Top White House officials are split over how much help we can give abroad before the U.S. population is fully vaccinated. But what happens outside our borders now will shape our lives at home for years to come. And only American leadership can address the growing vaccine inequity taking shape across the globe.
The U.S. has already taken some steps, including providing lead funding and support for COVAX, the global COVID-19 vaccine collaboration. The U.S. also recently announced its intent to share up to 60 million doses of the AstraZeneca vaccine, as well as to release some supplies set aside for further vaccine production. But it’s not enough. These efforts should be the start of a three-pronged comprehensive strategy to contain the virus.
First, the U.S. should continue to drive support for COVAX. But even if COVAX closes its $1.5 billion-plus funding gap this year, it would still vaccinate only a quarter of the population of the world’s 92 poorest countries — assuming it can get access to adequate vaccine supply. COVAX is essential but insufficient.
Second, the U.S. should lead the development of a multilateral initiative for high-income countries to share excess vaccine doses, ahead of the G7 Summit in June. This is possible while maintaining adequate supply to keep their own citizens protected, including if boosters are needed.
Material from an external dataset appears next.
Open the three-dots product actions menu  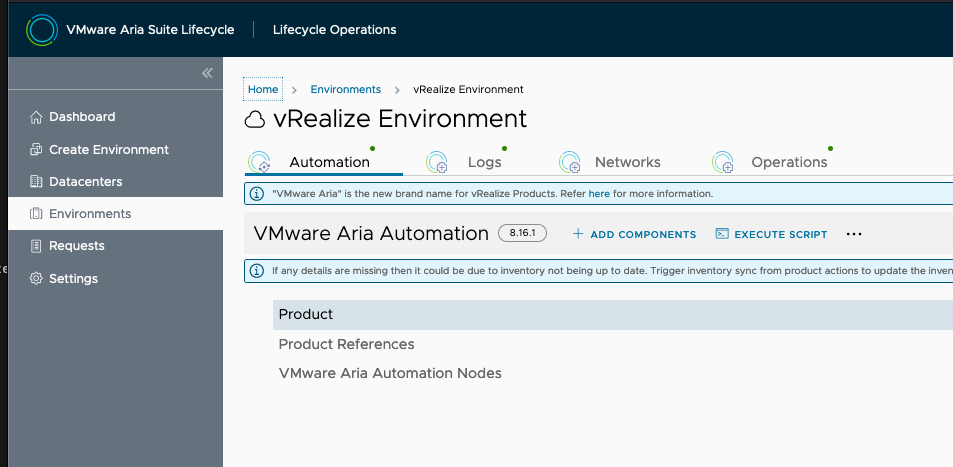pyautogui.click(x=854, y=234)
Including the AstraZeneca vaccines already announced, we estimate that the U.S. could have 300 million excess doses by July. The EU and other countries will be able to add significantly to this total. Timing is critical — doses not needed until later should be shared now, when needs globally are most urgent, with a clear plan to replenish supply in time based on expanding manufacturing capacity.
Third, the U.S. should lead a strategy to further increase reliable vaccine production and distribution capacity globally through public-private partnerships with experienced manufacturers.
This is a different approach than waiving patents and other intellectual property protections for vaccines, as India, South Africa and 100 other countries have proposed. Simply waiving patents won’t close the vaccine gap reliably or quickly.
Getting safe and effective vaccines into arms is a massive end-to-end effort, requiring reliable sourcing of sufficient quantities of high-quality ingredients, like lipid particles; extensive technical knowhow for the complex manufacturing processes; robust regulatory oversight; and indemnification with no-fault compensation for adverse events to ensure experienced manufacturers participate. Without such a comprehensive approach, patent waivers could lead to quality problems that diminish vaccine effectiveness, cause safety issues and exacerbate vaccine hesitancy.
In contrast, strong American leadership can bring the highly effective and reliably manufactured vaccines used in the U.S. to the rest of the world.
Our experience with the President’s Emergency Plan for AIDS Relief (PEPFAR), which used U.S. leadership to globalize safe and effective treatments for the AIDS virus, helps show the way. This strategy would involve voluntary licensing agreements to share knowhow to expand existing production capacity; a cooperative plan to develop adequate supplies of key ingredients; FDA regulatory guidance; liability protections; and vaccine pricing at nonprofit levels.
As part of the effort, the U.S. could spearhead the development of additional vaccine manufacturing capacity in Africa and Asia, working closely with regional groups like the African Union and Africa CDC, alongside private investors. Financing for the needed capital expenditures could be led by the U.S. International Development Finance Corporation, potentially in collaboration with the International Finance Corporation through its Global Health Platform.
The U.S. could help finance initial advance purchase contracts for these manufacturers, and enable the FDA, in collaboration with WHO, to support a tentative approval process for the resulting vaccines, as has been done for drugs under PEPFAR. The U.S. also could support an extension of the PEPFAR infrastructure to facilitate vaccine distribution.
The history of global health crises tells us that strong American commitment is essential for success. A U.S.-led initiative would save lives and serve as a strategic complement to China’s efforts to expand its influence by pushing its own vaccines.
At this moment of global crisis, with hope fading in some parts of the world, we must swiftly meet trauma with mercy and inequity with action. The pandemic will not end here until it ends everywhere. U.S. leadership in fully funding COVAX, sharing excess doses and increasing high-quality manufacturing of proven effective vaccines can do just that.